By 1695 King was started on a second official career in the business branch of the state. He was a commissioner in charge of a new tax on marriages, births and burials and later Secretary to the Commission of Public Accounts and Secretary to the Controllers of Army Accounts; in 1708 he was one of the three commissioners appointed to state the debts of the late King William.

==Works==
"The first great economic statistician", as Richard Stone calls him, came a generation after John Graunt and William Petty and continued their work. Their work was mainly published, but King's was not: he was a confidential advisor to the government. Material from his manuscripts appeared in the writings of his friend Charles Davenant and—a century later—in Adam Smith's Wealth of Nations (Book I, Chapter VIII), and in An Estimate of the Comparative Strength of Britain by George Chalmers.

King's manuscript "Natural and Political Observations and Conclusions upon the State and Condition of England", 1696, contains estimates of the population and wealth of England at the close of the 17th century. It describes the demographic characteristics of the population of England and Wales: age, gender, marital status, numbers of children, servants and "sojourners". King also calculates the amount of beer, ale, and malt consumed annually in England. These estimates are based on intelligent inferences from data available to the state as a by-product of its taxing activities. However, in more speculative mood, King considers the present and future level of world population. His Notebook contains projections of world population: around AD 5000 or 5500 the world would be "fully peopled" with 10 times the population of 1695.

"Of the Naval Trade of England, 1688, and the National Profit then Arising thereby", written in 1697, is King's statistical summary of the trade and wealth of England, 1600–1688. He calculated the increases in shipping (for war and trade), customs, coinage, buildings, fortresses, and the purchases and improvements of land.
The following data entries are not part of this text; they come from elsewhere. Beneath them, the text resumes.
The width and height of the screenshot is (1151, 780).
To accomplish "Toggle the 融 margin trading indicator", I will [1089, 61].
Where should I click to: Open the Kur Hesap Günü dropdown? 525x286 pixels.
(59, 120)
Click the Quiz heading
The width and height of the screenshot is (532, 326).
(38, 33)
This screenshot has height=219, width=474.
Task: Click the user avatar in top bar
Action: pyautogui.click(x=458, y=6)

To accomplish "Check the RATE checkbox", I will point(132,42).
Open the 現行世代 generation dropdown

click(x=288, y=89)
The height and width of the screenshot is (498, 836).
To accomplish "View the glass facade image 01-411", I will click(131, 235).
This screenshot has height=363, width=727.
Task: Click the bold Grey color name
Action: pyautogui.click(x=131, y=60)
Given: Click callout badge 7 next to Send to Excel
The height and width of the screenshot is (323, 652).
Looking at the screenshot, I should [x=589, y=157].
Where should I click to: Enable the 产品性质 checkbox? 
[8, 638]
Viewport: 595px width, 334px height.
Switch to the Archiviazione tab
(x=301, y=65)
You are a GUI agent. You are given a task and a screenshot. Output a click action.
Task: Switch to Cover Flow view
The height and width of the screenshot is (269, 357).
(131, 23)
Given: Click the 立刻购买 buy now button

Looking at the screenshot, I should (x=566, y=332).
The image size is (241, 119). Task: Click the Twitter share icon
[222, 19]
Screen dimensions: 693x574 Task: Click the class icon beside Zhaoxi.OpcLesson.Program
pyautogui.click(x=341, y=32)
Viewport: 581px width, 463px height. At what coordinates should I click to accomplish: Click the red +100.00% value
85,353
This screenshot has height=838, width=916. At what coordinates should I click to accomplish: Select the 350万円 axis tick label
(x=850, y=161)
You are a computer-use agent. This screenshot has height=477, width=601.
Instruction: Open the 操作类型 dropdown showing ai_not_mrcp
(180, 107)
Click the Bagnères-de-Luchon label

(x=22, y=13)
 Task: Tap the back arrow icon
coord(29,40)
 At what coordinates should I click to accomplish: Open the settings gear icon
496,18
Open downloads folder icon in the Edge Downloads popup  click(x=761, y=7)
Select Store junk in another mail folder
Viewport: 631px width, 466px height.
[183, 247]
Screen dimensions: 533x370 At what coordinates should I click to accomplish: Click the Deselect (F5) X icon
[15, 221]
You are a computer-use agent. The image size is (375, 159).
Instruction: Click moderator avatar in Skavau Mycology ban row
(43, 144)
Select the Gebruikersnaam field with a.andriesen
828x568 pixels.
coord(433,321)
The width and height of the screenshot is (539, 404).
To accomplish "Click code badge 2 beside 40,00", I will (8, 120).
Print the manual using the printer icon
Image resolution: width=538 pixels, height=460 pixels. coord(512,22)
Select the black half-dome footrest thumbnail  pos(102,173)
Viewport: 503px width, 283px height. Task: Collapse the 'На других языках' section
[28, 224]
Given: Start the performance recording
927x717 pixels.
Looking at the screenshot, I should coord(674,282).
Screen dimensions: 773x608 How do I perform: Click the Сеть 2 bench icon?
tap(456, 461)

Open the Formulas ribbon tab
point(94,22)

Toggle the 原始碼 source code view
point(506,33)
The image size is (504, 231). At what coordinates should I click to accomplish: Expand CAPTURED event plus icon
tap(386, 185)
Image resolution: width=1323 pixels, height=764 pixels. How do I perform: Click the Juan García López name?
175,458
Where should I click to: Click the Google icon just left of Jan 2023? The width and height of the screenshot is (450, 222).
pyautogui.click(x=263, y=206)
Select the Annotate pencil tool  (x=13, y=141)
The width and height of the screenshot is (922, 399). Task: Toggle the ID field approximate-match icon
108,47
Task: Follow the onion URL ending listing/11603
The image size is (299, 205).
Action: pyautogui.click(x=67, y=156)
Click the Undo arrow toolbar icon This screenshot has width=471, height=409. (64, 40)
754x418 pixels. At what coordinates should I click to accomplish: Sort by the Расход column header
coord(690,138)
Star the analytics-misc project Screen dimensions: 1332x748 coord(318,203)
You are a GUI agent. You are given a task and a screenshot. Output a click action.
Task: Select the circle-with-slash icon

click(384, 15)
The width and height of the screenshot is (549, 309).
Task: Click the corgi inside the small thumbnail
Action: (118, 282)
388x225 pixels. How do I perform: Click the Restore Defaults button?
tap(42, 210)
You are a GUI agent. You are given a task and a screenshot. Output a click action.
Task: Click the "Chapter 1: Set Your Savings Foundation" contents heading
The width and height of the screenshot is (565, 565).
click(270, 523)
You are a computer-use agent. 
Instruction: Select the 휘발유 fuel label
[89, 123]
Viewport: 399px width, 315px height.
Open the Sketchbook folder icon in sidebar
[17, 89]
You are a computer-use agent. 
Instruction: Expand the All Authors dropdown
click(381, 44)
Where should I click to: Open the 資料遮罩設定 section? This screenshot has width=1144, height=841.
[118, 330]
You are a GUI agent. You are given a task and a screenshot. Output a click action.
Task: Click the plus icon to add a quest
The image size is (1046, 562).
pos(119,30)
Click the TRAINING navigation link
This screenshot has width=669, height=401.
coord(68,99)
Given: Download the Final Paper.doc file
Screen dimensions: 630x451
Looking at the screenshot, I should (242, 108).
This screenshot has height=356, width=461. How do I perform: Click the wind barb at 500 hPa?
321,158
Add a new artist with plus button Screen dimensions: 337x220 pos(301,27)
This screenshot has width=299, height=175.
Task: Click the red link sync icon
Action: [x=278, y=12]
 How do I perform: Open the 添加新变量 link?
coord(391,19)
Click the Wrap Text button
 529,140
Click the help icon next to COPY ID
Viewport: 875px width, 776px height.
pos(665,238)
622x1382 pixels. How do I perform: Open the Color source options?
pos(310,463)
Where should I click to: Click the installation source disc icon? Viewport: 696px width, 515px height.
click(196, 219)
==="Gregory King's Law"===
"Gregory King's Law", or the "King-Davenant law", is an estimate of by how much a deficiency in the supply of corn will raise the price of corn. It appears in Davenant's Essay upon the Probable Methods of making a People Gainers in the Balance of Trade. Since the early 19th century it has usually been attributed to King.

The relevant passage runs:

It is observed that but one-tenth the defect in the harvest may raise the price three-tenths, and when we have but half our crop of wheat, which now and then happens, the remainder is spun out by thrift and good management, and eked out by the use of other grain; but this will not do for above one year, and would be a small help in the succession of two or three unseasonable very destructive, in which many of the poorest sort perish, either for want of sufficient food or by unwholesome diet.

We take it that a defect in the harvest may raise the price of corn in the following proportions:

Defect raises the price above the common rate
1 tenth ............... 3 tenths
2 tenths ............... 8 tenths
3 tenths ............... 16 tenths
4 tenths ............... 28 tenths
5 tenths ............... 45 tenths

So that when corn rises to treble the common rate, it may be presumed that we want above one-third of the common produce; and if we should want five-tenths or half the common produce, the price would rise to near five times the common rate.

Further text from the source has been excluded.